Simmons também destacou que diferentes tribos tinham identidades próprias, fazendo uma comparação com conflitos históricos entre povos de outras regiões do mundo. Para ele, não seria correto tratar todos os povos indígenas como uma única comunidade, assim como não faria sentido considerar grupos com culturas e religiões diferentes como uma mesma população.
“Você não pode simplesmente dizer ‘os nativos americanos’. Quem são eles? Os mohawks são diferentes dos apaches. Eles têm línguas diferentes, costumes diferentes, culturas diferentes. Assim como cristãos e muçulmanos são diferentes, e dentro dessas religiões também existem diferenças.”

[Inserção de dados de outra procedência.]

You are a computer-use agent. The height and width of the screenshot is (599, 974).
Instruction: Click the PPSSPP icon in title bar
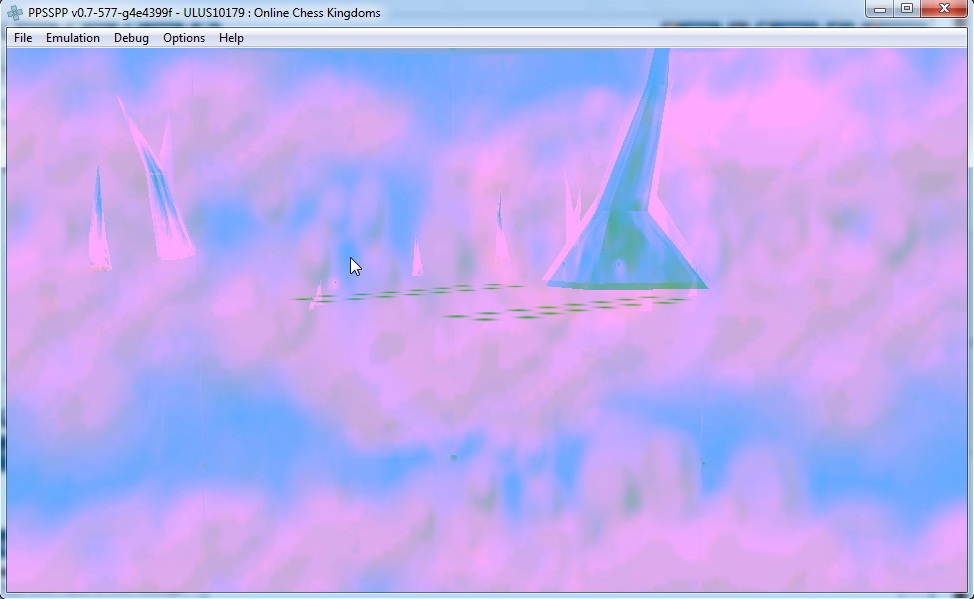(x=15, y=13)
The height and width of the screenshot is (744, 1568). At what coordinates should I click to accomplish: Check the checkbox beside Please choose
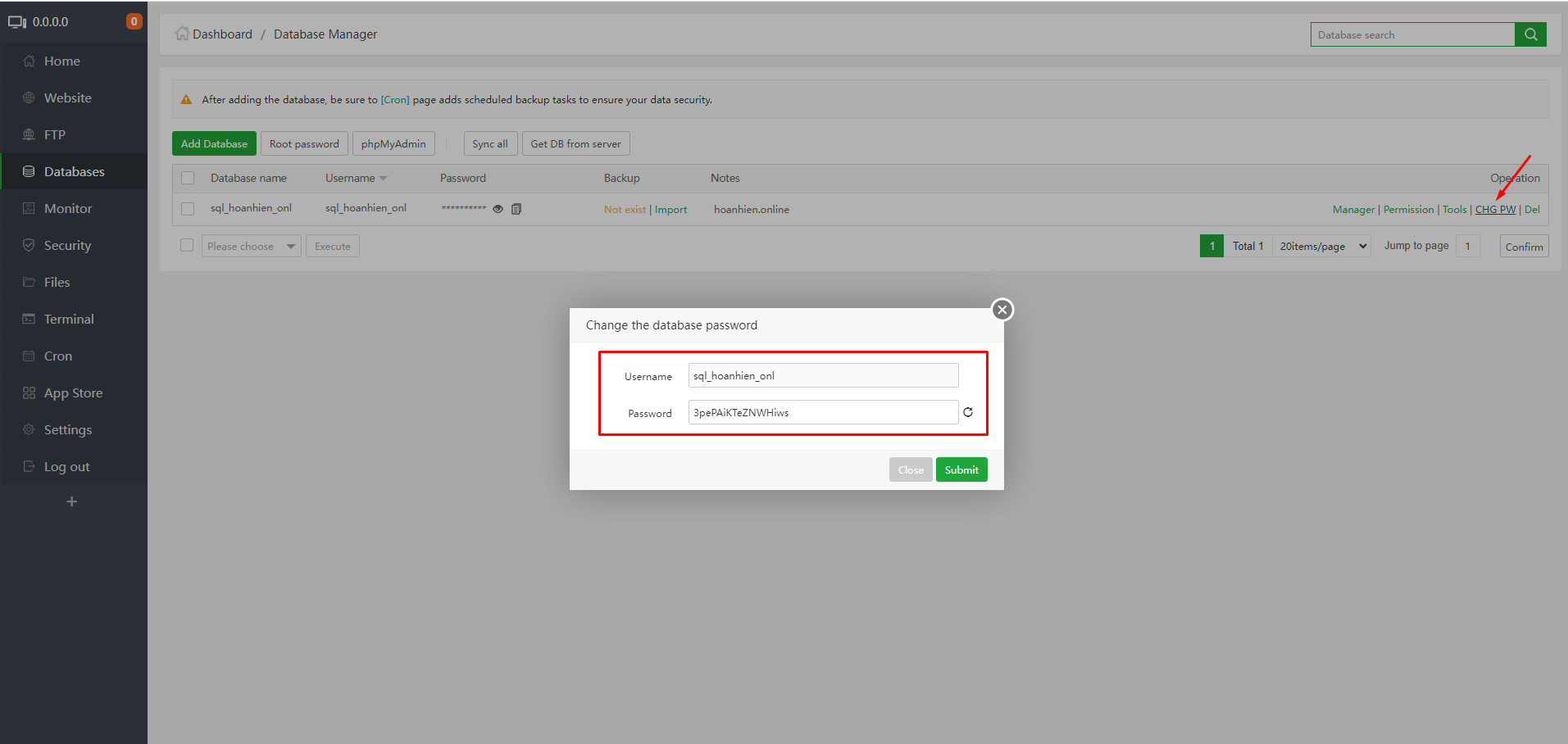[x=187, y=245]
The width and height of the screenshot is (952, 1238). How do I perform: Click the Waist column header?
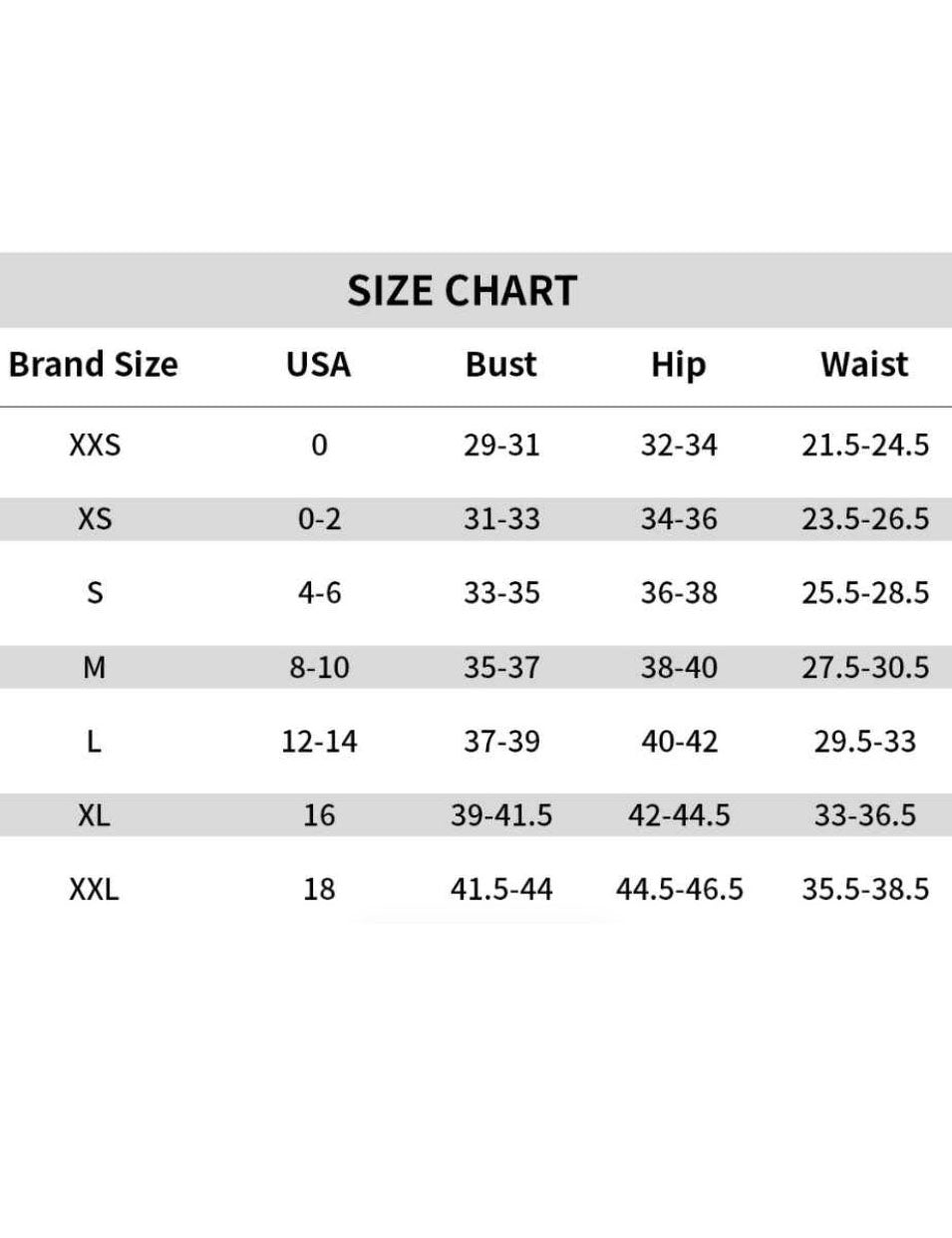click(x=864, y=364)
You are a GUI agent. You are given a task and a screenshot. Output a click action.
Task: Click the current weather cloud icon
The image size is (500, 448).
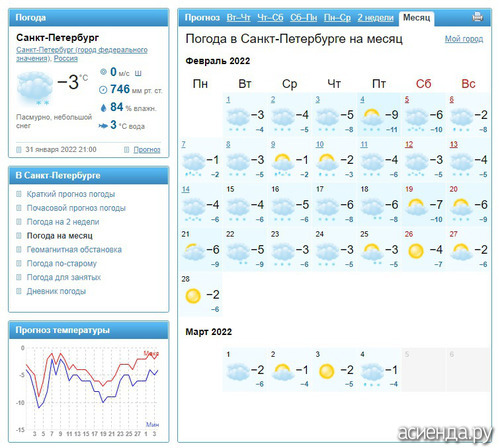pyautogui.click(x=35, y=87)
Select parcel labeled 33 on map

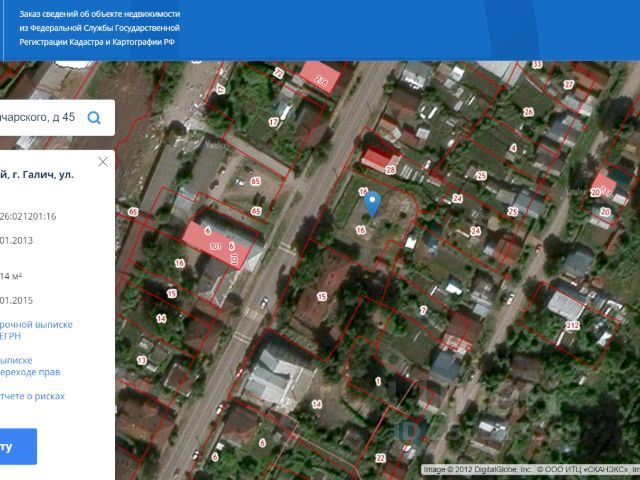[x=537, y=65]
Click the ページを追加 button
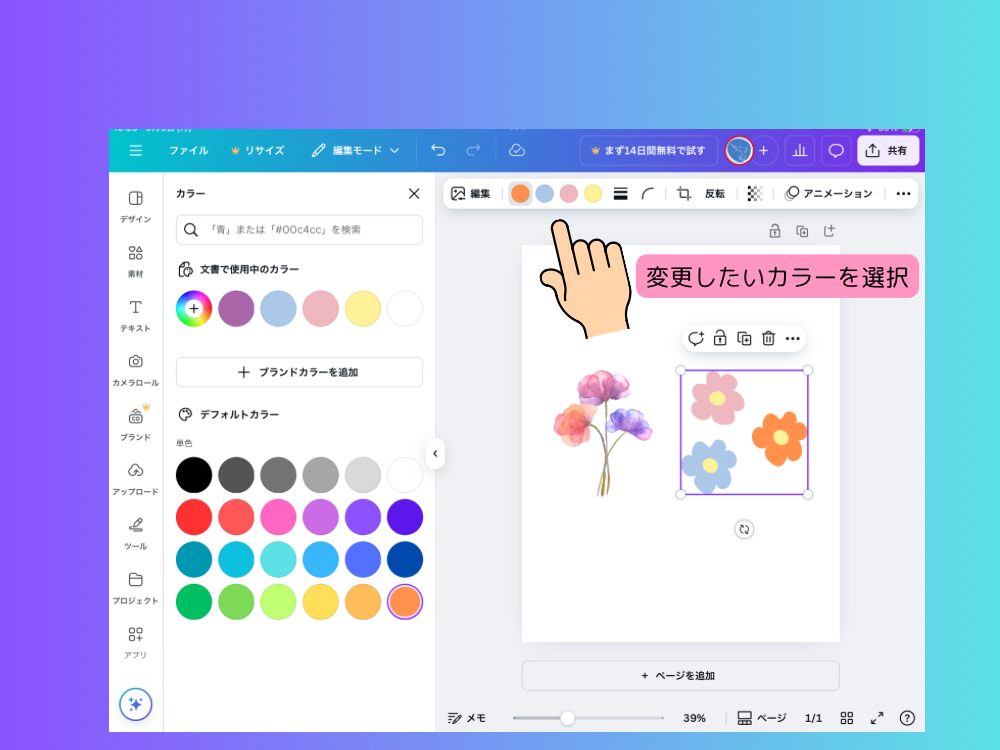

O vocalista ainda ampliou a comparação para conflitos históricos no Oriente Médio e na Europa, mencionando divisões entre diferentes grupos religiosos e culturais. A intenção, segundo sua argumentação, era mostrar que disputas por território e poder fazem parte da história de diversas sociedades.
O comentário de Billie Eilish
A declaração de Billie Eilish aconteceu durante o Grammy de 2026, em fevereiro, quando a cantora recebeu o prêmio de Canção do Ano. Na ocasião, ela usava um broche com a mensagem “ICE out” e afirmou:
“Ninguém é ilegal em terras roubadas.”
A frase foi interpretada como uma crítica às políticas federais de imigração dos Estados Unidos e rapidamente provocou repercussão nas redes sociais.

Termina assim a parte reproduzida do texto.